(Saved data entries)
__________

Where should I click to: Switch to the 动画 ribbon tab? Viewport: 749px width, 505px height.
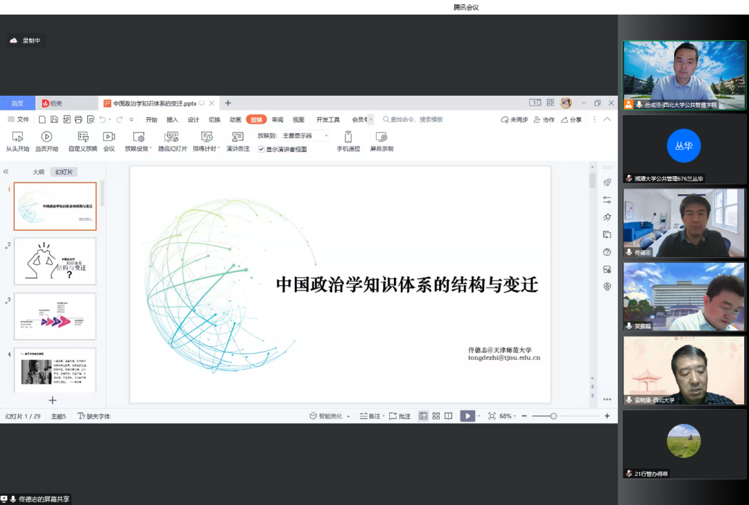tap(234, 119)
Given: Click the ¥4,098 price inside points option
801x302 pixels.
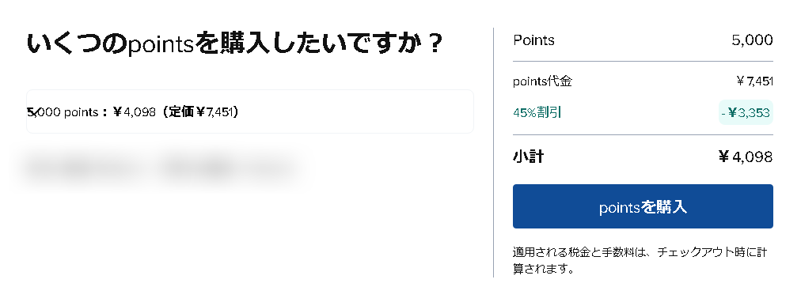Looking at the screenshot, I should [134, 111].
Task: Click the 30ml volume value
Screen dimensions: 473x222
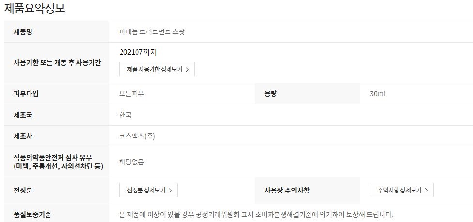Action: (378, 93)
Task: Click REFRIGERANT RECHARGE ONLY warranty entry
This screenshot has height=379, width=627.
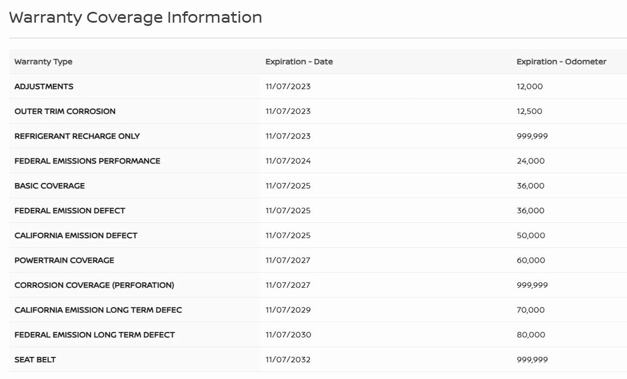Action: click(77, 136)
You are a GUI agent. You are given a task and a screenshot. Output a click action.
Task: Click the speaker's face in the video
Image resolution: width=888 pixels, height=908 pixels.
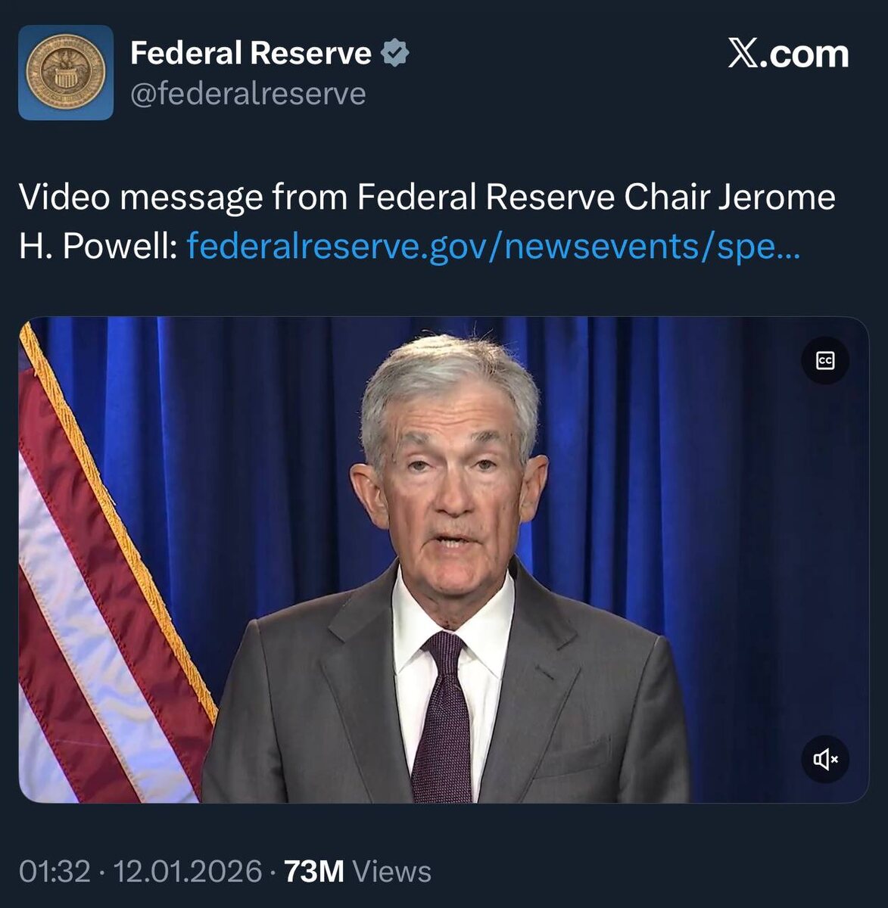(451, 492)
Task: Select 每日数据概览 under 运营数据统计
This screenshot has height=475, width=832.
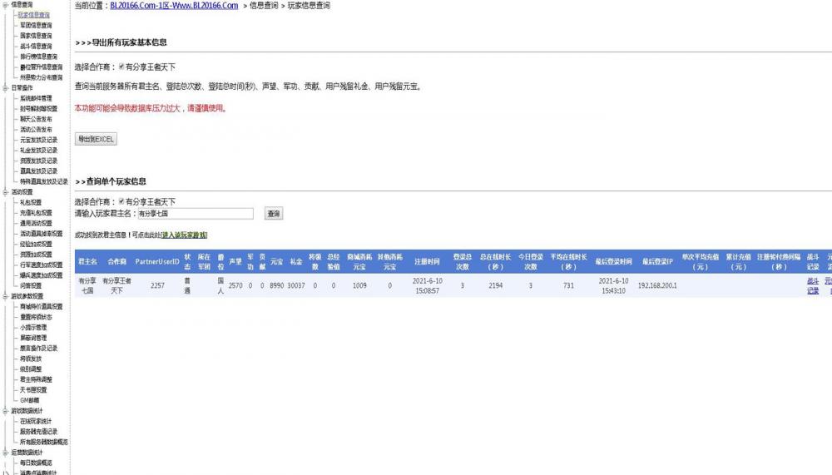Action: point(36,463)
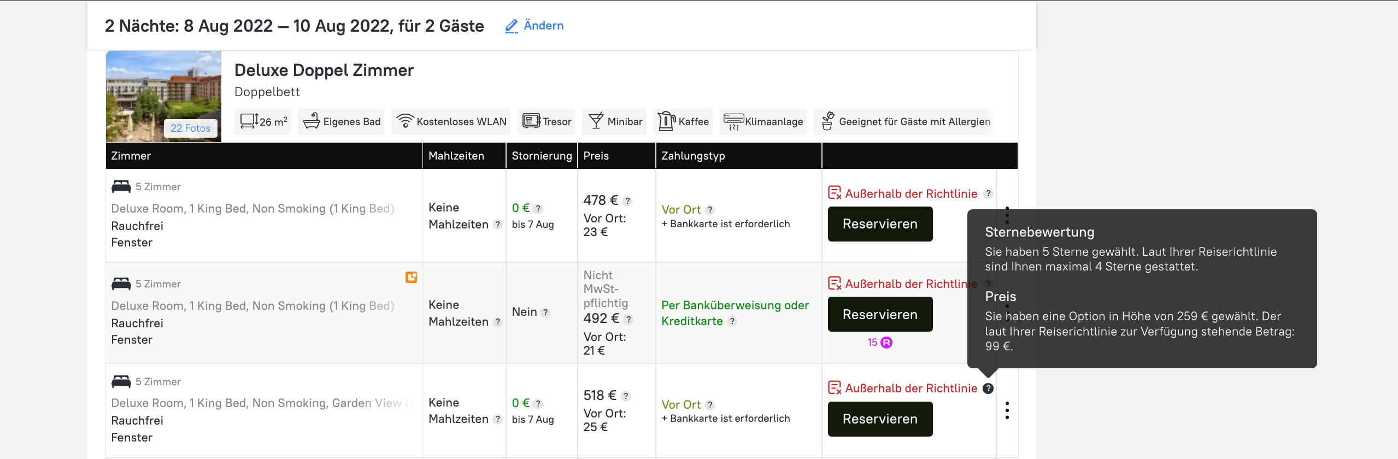Click help icon next to 492 € price
The width and height of the screenshot is (1398, 459).
[628, 320]
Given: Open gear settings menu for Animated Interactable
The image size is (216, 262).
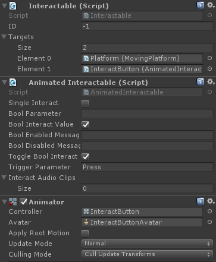Looking at the screenshot, I should (211, 82).
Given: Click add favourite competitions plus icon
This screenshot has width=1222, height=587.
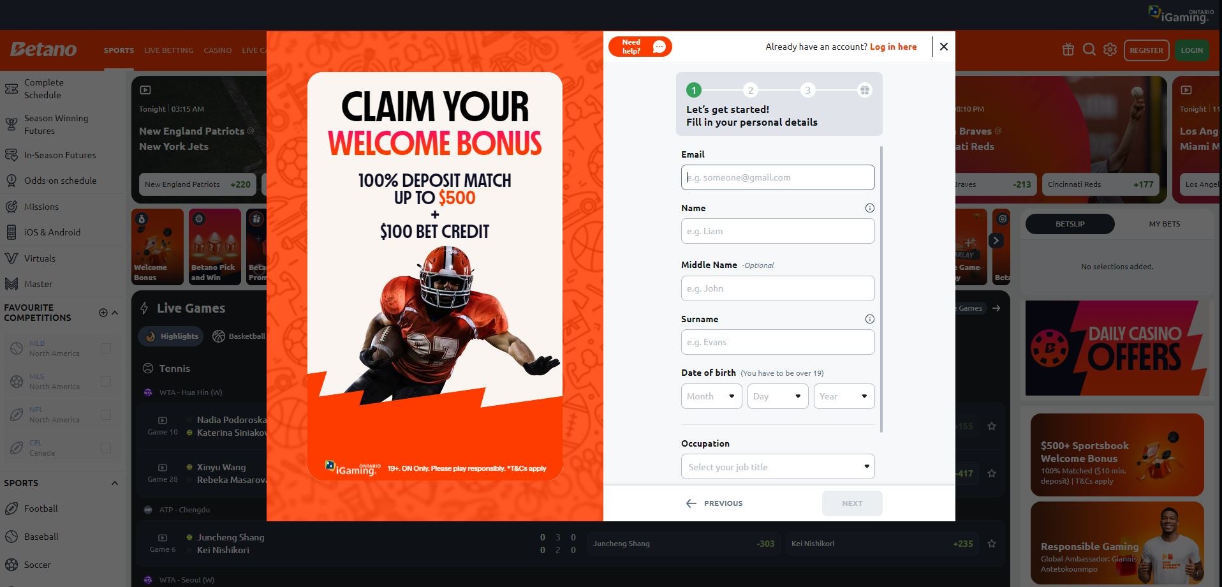Looking at the screenshot, I should pos(103,313).
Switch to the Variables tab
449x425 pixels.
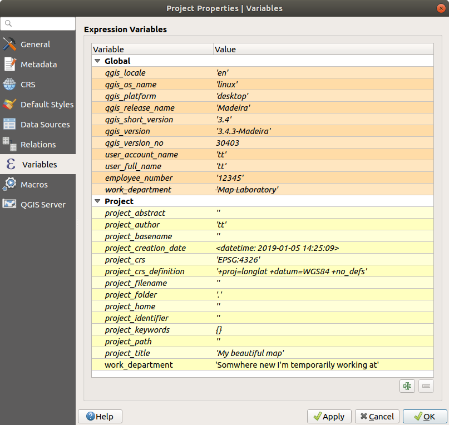pos(37,164)
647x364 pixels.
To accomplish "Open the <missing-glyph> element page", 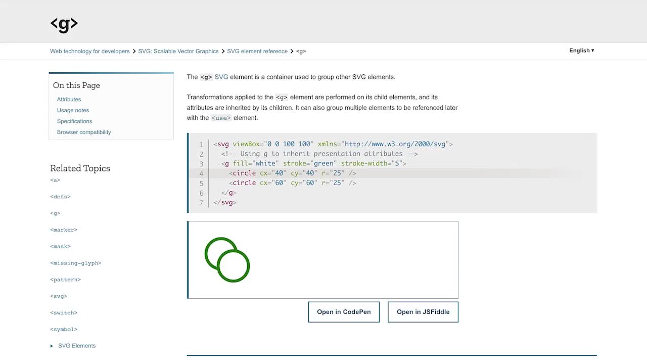I will (76, 263).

__________

▸ **Brief**
Reproduce exactly, with no pictures, the lines above from the one holding "Task: Click REFRIGERANT" to the one holding "647x364 pixels.", inclusive.

▸ **Written reply**
Task: Click REFRIGERANT RECHARGE ONLY warranty entry
This screenshot has height=379, width=627.
Action: click(77, 136)
You are a GUI agent. You are given a task and a screenshot. Output a click action.
Task: Click the speaker's face in the video
Image resolution: width=888 pixels, height=908 pixels.
(451, 492)
Task: Select 每日数据概览 under 运营数据统计
This screenshot has height=475, width=832.
Action: point(36,463)
Click help icon next to 492 € price
The width and height of the screenshot is (1398, 459).
[628, 320]
Given: Open gear settings menu for Animated Interactable
The image size is (216, 262).
Looking at the screenshot, I should (211, 82).
Given: Click add favourite competitions plus icon
This screenshot has width=1222, height=587.
Looking at the screenshot, I should pos(103,313).
Switch to the Variables tab
449x425 pixels.
pos(37,164)
647x364 pixels.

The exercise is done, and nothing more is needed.